● Exercises:
[A] In the article about Karen Haberberg's "Project Believe," why did she set out to help families of chronically or terminally ill children? Answer in one to three sentences.
[B] Extend the article about Karen Haberberg's "Project Believe," picking up after its final quotation.

=== Text excerpt ===

Knowing first-hand the profound effect that death or illness of a child can have on a family, New York photographer Karen Haberberg set out to help.
Before she was born, Haberberg’s parents lost a child to Tay-Sachs, a rare disorder that destroys nerve cells and leads to death at a young age. As a documentary and portrait photographer, Haberberg wondered what she could do to help that community of families, navigating life with chronically or terminally ill children.
She decided to take photos.
About a year ago, Haberberg put the word out on social media and began photographing disease-stricken children and their families in a project she titled “Project Believe.” Her goal is to compile the photographs into a book that will also include information on each illness, most of which are lesser known and generally receive less funding for research.
“This is a lot about making these families feel less isolated and alone, which really does happen to a lot of people when they find out their children is ill,” she told ABC News.
She said she hopes that this book is a way to give those families a voice and a community.
“They are families like anyone else’s,” she said of her subjects. “They have good days and bad days like all of us, and they’re doing their best to celebrate those good days. Their sense of perspective is just remarkable.”

=== Extracted records ===

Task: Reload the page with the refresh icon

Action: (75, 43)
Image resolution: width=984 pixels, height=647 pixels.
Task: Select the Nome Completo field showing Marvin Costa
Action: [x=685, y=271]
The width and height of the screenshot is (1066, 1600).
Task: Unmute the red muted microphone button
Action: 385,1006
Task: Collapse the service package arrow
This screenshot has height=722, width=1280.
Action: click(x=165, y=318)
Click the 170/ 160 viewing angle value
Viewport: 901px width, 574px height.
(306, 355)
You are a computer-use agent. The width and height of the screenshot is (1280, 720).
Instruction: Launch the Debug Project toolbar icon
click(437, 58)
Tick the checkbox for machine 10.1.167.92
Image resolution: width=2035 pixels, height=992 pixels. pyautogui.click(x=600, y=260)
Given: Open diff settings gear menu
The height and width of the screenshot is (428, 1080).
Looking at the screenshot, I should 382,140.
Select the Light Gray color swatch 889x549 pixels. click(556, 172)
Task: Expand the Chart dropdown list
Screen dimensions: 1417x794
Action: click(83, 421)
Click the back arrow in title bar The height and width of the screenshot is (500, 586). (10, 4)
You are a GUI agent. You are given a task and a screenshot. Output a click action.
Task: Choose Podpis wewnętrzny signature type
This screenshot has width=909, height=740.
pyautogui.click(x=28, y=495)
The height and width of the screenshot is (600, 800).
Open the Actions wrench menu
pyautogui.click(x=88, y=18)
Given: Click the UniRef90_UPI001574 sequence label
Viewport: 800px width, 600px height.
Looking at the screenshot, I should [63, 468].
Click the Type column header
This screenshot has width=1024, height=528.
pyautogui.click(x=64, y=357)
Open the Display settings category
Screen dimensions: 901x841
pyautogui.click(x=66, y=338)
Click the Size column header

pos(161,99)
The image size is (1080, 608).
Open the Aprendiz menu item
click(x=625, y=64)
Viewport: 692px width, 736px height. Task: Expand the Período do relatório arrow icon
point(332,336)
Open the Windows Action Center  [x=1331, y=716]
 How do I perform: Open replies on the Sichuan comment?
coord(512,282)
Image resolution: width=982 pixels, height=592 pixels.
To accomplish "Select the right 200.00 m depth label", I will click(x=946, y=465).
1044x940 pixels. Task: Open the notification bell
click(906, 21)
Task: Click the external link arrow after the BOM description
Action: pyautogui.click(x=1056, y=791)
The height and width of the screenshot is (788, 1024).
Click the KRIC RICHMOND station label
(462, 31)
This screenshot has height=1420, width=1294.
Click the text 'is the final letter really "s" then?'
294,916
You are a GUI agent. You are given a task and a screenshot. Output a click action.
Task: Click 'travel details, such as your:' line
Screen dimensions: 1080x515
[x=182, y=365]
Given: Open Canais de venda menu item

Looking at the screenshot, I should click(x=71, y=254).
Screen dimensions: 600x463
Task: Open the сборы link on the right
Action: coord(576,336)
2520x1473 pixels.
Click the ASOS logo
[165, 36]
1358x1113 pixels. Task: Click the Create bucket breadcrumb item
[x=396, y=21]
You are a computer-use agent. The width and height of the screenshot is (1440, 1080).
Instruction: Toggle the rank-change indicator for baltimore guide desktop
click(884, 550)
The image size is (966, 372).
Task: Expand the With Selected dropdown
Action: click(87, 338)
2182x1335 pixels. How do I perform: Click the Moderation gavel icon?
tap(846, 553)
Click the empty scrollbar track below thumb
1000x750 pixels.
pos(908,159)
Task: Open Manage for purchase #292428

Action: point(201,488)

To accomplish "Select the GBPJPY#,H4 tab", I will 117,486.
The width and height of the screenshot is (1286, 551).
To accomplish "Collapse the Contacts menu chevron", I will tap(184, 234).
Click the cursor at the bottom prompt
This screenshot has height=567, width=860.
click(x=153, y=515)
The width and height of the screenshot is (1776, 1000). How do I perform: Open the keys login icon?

===

● Your written answers:
[A] Haberberg knew first-hand the profound effect a child's illness or death can have on a family. Before she was born, her parents lost a child to Tay-Sachs, a rare disorder that destroys nerve cells and leads to death at a young age.

[B]
To date, Haberberg has taken photos of about 17 families, and she hopes to reach at least 30.
Though she had been self-funding her project until now, she recently set up a Kickstarter page in order to raise enough money to complete the project. So far, she has raised over $17,000. Her goal is to hit $25,000 by July 24.
The money will go toward travel expenses, as Haberberg has connected with potential subjects throughout the country. Funds raised will also help her put the final product together. She hopes that this book will be a springboard to a documentary film on these families.
“This has been an incredibly life-changing experience for me to be privileged enough to go into these families’ homes and be allowed to witness for a brief time what they’re going through,” Haberberg said. “I have been able to witness how incredibly strong these families are and how incredibly resilient their children are. It’s been eye-opening.”